To examine the largest possible number of sensory nouns, we used the basic sensory verbs as the predicates of the five sensory modalities to extract the sensory events in the corpus, including visual events (indicated by the visual verbs kàn ‘to look,’ jiàn ‘to see,’ and kàn/jiàn-dào ‘saw’), auditory events (indicated by the auditory verbs tīng ‘to listen,’ and tīng-dào ‘heard’), gustatory events (indicated by the gustatory verbs cháng ‘to taste,’ and cháng-dào ‘tasted’), olfactory events (indicated by the olfactory verbs wén and xiù ‘to smell; to sniff,’ and wén/xiù-dào ‘smelt’), and tactile events (indicated by the tactile verbs mō and chù ‘to touch,’ gǎnjué ‘to feel,’ mō/chù-dào ‘touch; feel,’ and gǎnjué-dào ‘felt’). Note that although gǎnjué ‘to feel’ usually is not considered a typical tactile verb, it is defined as “to perceive and distinguish external stimuli via bodily sensations” in the Chinese WordNet 2.0 (Huang et al., 2010b);Footnote 7 therefore, this word is highly tactile-related and is believed to trigger bodily feelings.
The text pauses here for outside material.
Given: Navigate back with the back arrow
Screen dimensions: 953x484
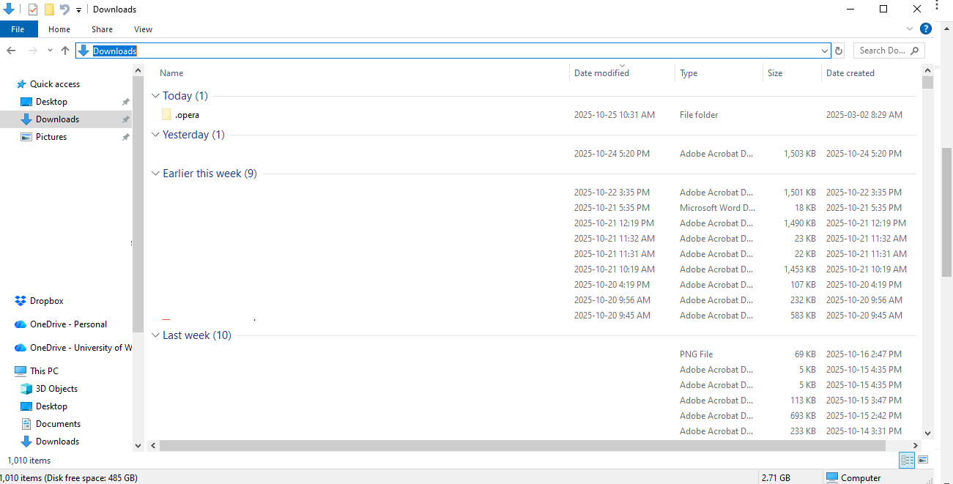Looking at the screenshot, I should coord(11,51).
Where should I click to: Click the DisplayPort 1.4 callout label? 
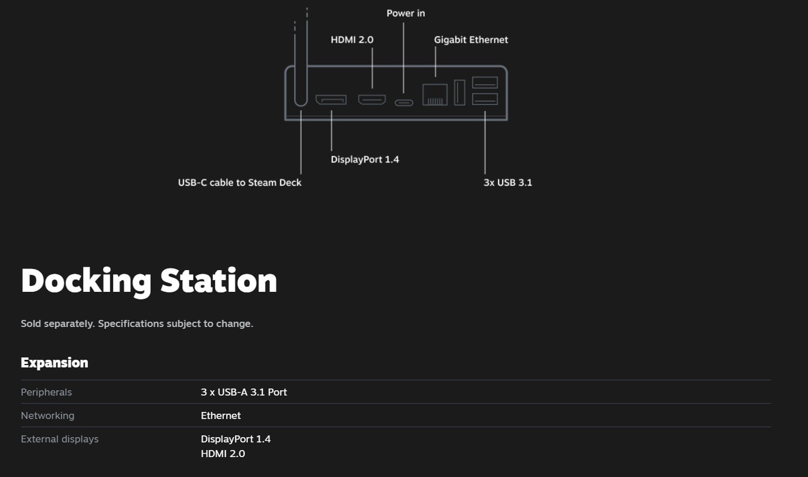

The data extraction and analysis procedures are the following:
-
a.
To extract the set of nouns from the corpus that typically co-occurs with the verb in a specified grammatical relation. For our current purposes, we restrict our investigation to the relation of object-of the sensory verbs.
-
b.
To annotate the selected nouns with the foregoing qualia structures.
-
c.
To classify those nouns into three types and analyse their respective characteristics with reference to their qualia values.
All of the data and sentence examples presented in what follows, unless otherwise specified, were extracted from a Chinese online corpus, Chinese Web 2011 (zhTenTen11) in the Sketch Engine (Kilgarriff et al., 2014).Footnote 8
Data cleaning
Since objects that the sensory modalities can perceive are the primary concerns in this study, we will only look at those nouns that elicit perceptual information. In what follows, we will use visual perception (through the visual verb kàn ‘to look; see’) as an example to demonstrate how we identify and select sensory nouns from the corpus.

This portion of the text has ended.